Le désir d'Álvarez de rejoindre Barcelone est bien connu, le club ayant déjà vu une offre de 100 millions d'euros rejetée par l'Atlético, qui maintient fermement sa clause libératoire de 500 millions d'euros. Les relations entre les deux clubs sont apparemment tendues, ce qui rend la négociation d'un accord difficile.
El Aynaoui, 24 ans, a rejoint la Roma en provenance de Lens l'année dernière pour un montant de 23,5 millions d'euros et a été un joueur clé pour le Maroc lors de la Coupe du Monde actuelle. Il a vécu à Barcelone étant enfant, ce qui a cultivé une affinité de toute une vie pour le club. « Enfant, j'ai vécu à Barcelone et j'étais un supporter du Barça », a déclaré El Aynaoui, ajoutant qu'il a toujours admiré l'ancien milieu de terrain du Barça, Andrés Iniesta.

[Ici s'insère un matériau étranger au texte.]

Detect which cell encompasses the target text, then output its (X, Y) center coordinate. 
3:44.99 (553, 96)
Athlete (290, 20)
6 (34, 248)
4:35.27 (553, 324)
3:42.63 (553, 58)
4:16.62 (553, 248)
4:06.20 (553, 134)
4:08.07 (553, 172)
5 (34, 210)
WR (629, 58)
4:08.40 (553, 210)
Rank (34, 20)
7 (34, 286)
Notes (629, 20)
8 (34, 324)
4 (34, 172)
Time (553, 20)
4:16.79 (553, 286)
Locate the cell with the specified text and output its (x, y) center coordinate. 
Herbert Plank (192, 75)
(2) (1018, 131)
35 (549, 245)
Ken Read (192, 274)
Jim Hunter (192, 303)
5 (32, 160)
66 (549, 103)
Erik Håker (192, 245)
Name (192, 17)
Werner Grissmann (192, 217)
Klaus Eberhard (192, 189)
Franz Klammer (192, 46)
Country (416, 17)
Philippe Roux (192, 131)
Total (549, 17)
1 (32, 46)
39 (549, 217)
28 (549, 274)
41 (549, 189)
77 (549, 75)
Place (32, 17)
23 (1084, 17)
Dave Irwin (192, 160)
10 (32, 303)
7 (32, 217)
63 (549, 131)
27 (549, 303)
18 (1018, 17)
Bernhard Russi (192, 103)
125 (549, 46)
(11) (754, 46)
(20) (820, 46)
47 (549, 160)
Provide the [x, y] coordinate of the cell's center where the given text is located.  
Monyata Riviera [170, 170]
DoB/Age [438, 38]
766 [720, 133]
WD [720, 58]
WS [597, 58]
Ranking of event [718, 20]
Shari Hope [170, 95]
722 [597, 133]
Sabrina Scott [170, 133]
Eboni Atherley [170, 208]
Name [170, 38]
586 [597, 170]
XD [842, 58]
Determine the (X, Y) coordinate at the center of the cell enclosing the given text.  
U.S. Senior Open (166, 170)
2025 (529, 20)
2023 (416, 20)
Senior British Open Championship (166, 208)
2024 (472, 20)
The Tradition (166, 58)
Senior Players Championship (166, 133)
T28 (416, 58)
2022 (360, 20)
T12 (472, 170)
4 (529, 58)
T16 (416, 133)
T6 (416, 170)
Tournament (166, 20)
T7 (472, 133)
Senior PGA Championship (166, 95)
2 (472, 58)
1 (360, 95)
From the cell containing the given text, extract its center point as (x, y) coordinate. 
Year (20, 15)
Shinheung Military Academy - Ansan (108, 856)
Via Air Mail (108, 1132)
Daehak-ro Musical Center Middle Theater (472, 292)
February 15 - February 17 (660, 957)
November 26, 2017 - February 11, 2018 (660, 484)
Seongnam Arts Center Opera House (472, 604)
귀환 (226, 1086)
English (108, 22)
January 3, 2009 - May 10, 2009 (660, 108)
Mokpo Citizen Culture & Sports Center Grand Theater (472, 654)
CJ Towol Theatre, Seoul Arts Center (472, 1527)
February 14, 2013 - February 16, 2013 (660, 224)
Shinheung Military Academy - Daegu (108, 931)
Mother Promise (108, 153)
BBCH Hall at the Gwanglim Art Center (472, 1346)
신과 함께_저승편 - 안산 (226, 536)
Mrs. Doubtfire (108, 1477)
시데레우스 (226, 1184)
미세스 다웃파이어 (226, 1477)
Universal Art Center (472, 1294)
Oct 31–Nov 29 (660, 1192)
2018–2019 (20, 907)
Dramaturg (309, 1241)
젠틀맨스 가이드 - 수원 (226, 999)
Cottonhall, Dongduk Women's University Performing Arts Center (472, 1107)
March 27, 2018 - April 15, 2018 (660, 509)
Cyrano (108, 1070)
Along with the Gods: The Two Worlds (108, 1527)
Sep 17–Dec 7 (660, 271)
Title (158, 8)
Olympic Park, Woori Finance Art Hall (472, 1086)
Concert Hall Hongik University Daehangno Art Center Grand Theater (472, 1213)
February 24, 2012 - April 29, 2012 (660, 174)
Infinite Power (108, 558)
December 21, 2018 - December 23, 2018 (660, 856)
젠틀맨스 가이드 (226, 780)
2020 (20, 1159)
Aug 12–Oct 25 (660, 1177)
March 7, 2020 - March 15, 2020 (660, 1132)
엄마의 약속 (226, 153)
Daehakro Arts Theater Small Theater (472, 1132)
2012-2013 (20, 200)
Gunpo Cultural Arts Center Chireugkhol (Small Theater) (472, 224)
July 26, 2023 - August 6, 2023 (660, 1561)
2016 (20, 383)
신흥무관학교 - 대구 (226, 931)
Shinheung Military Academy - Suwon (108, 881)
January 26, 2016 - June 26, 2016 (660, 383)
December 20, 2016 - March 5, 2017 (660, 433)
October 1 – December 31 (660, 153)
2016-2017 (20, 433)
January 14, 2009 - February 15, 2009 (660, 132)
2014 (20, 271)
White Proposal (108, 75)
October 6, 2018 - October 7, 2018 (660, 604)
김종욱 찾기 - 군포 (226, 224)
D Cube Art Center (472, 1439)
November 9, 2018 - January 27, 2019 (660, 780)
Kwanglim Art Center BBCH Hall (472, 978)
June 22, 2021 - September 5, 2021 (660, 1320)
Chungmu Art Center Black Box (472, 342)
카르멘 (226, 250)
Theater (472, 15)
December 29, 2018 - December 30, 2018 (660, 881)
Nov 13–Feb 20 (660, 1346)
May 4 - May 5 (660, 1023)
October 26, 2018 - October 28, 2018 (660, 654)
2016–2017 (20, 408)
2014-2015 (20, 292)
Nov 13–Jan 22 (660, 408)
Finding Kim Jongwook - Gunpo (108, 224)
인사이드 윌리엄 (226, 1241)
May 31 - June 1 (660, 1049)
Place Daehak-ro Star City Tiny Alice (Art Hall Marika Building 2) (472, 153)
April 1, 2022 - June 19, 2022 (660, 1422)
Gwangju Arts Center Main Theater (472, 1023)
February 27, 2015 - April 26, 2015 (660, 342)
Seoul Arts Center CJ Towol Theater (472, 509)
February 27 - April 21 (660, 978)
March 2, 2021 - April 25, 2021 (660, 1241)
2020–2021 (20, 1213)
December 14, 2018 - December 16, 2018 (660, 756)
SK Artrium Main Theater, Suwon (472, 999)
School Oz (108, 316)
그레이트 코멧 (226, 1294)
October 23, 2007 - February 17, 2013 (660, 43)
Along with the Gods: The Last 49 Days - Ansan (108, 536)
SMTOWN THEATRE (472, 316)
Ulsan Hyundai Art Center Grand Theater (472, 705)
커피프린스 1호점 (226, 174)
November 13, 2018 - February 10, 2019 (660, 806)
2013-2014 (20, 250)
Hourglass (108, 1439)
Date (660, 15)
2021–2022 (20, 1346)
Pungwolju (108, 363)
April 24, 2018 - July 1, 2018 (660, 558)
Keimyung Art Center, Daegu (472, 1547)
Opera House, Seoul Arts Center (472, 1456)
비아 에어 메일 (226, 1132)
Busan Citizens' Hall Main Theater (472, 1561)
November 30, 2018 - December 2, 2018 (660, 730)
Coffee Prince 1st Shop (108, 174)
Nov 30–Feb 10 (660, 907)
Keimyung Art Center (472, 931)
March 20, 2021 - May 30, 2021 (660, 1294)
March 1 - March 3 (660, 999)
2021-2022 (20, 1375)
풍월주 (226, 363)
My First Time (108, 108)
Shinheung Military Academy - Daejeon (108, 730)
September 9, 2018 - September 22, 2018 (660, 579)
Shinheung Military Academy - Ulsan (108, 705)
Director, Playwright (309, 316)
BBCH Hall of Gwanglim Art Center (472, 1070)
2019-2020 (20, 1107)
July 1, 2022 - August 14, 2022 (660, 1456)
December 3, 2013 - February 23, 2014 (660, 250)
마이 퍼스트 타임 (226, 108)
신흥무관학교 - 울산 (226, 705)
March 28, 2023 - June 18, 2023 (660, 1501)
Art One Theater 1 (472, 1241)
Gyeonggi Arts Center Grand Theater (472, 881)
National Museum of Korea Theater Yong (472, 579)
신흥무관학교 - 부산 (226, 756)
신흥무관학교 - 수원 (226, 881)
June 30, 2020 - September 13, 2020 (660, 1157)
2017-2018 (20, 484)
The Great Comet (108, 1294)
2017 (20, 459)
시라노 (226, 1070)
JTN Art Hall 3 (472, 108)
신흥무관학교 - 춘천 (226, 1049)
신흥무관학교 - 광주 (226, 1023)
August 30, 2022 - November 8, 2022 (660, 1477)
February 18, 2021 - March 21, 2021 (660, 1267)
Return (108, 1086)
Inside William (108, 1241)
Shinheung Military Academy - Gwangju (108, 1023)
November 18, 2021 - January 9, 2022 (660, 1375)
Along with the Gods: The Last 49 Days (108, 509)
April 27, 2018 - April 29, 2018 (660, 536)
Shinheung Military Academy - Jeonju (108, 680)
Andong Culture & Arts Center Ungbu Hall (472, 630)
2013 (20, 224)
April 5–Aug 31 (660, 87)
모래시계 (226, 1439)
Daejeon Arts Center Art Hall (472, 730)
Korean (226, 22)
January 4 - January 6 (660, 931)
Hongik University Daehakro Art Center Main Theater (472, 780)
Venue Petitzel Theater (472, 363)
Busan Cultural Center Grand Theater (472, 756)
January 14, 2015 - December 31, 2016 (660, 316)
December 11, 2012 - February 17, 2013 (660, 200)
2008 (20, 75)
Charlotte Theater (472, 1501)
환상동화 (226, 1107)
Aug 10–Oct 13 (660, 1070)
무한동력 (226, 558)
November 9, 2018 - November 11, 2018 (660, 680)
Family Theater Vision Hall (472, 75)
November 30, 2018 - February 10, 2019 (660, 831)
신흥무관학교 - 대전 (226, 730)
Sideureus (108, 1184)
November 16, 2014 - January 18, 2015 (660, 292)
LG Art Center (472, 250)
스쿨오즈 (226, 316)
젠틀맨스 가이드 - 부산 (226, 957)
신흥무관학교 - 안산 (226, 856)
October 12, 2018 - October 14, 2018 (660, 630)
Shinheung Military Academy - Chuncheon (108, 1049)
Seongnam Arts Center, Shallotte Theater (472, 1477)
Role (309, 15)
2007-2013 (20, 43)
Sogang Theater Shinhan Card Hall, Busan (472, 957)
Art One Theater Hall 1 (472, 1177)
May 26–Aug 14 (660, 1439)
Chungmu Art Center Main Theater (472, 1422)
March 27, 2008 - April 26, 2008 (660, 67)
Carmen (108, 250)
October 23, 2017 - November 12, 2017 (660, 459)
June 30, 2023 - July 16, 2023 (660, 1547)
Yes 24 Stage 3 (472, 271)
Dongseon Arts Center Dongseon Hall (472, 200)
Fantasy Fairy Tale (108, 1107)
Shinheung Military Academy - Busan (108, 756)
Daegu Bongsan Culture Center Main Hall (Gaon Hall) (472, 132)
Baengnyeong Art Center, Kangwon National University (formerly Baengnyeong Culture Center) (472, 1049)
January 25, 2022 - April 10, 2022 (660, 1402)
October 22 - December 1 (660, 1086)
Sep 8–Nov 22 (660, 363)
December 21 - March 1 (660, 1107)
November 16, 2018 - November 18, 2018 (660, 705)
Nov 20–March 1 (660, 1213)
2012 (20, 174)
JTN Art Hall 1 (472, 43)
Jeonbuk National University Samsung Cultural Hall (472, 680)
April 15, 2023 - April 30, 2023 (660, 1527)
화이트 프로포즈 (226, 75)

Son père, Younes El Aynaoui, un ancien joueur de tennis professionnel, a fait écho aux sentiments de son fils, déclarant que Neil serait « l'homme le plus heureux du monde » s'il jouait à Barcelone. Bien que le rêve d'El Aynaoui soit clair, ses perspectives immédiates de rejoindre Barcelone semblent limitées. Le club dispose actuellement d'un milieu de terrain bien garni et est plus susceptible de vendre un joueur à ce poste, potentiellement Marc Casado, plutôt que d'en ajouter cet été. Cependant, une opportunité future pourrait se présenter, potentiellement même aux côtés d'Álvarez si Barcelone surmonte les obstacles pour sécuriser le transfert de l'Argentin.
La poursuite active d'Álvarez par Barcelone et l'intérêt exprimé par des joueurs comme El Aynaoui soulignent l'attrait continu du club malgré les récents défis financiers. La situation avec Álvarez souligne les difficultés de navigation sur le marché des transferts actuel, tandis que le rêve d'El Aynaoui reste une possibilité pour l'avenir.